BEGIN
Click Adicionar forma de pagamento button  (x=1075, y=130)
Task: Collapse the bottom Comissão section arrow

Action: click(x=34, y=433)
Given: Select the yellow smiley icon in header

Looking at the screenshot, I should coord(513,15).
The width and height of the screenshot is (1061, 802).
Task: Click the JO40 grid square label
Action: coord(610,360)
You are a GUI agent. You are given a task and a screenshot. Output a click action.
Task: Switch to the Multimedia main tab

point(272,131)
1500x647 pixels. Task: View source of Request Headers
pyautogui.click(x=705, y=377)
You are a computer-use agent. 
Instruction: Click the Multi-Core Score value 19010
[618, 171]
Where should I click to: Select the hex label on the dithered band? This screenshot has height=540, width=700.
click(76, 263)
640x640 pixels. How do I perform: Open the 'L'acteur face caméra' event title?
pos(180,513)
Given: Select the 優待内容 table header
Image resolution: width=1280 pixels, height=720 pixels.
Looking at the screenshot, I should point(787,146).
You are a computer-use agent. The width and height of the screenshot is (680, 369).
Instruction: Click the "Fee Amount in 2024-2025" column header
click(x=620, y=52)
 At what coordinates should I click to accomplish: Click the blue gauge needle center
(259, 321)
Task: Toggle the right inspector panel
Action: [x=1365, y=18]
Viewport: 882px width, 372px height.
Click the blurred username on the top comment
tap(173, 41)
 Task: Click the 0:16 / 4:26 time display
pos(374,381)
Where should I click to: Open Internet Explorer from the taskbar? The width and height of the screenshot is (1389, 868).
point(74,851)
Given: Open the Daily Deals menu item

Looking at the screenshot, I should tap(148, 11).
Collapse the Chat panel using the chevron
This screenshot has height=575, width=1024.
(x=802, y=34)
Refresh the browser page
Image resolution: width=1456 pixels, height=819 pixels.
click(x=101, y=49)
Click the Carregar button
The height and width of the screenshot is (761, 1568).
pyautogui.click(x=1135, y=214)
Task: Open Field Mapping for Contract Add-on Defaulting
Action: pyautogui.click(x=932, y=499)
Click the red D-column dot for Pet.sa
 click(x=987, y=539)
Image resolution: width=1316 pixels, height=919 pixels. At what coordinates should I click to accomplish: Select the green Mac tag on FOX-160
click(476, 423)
END
* [Activity]
Only the lines from the one containing "Given: Open the Daily Deals menu item" through the end of the records above belong in the answer, each exactly as written.

* [Result]
Given: Open the Daily Deals menu item

Looking at the screenshot, I should tap(148, 11).
Collapse the Chat panel using the chevron
This screenshot has height=575, width=1024.
(x=802, y=34)
Refresh the browser page
Image resolution: width=1456 pixels, height=819 pixels.
click(x=101, y=49)
Click the Carregar button
The height and width of the screenshot is (761, 1568).
pyautogui.click(x=1135, y=214)
Task: Open Field Mapping for Contract Add-on Defaulting
Action: pyautogui.click(x=932, y=499)
Click the red D-column dot for Pet.sa
 click(x=987, y=539)
Image resolution: width=1316 pixels, height=919 pixels. At what coordinates should I click to accomplish: Select the green Mac tag on FOX-160
click(476, 423)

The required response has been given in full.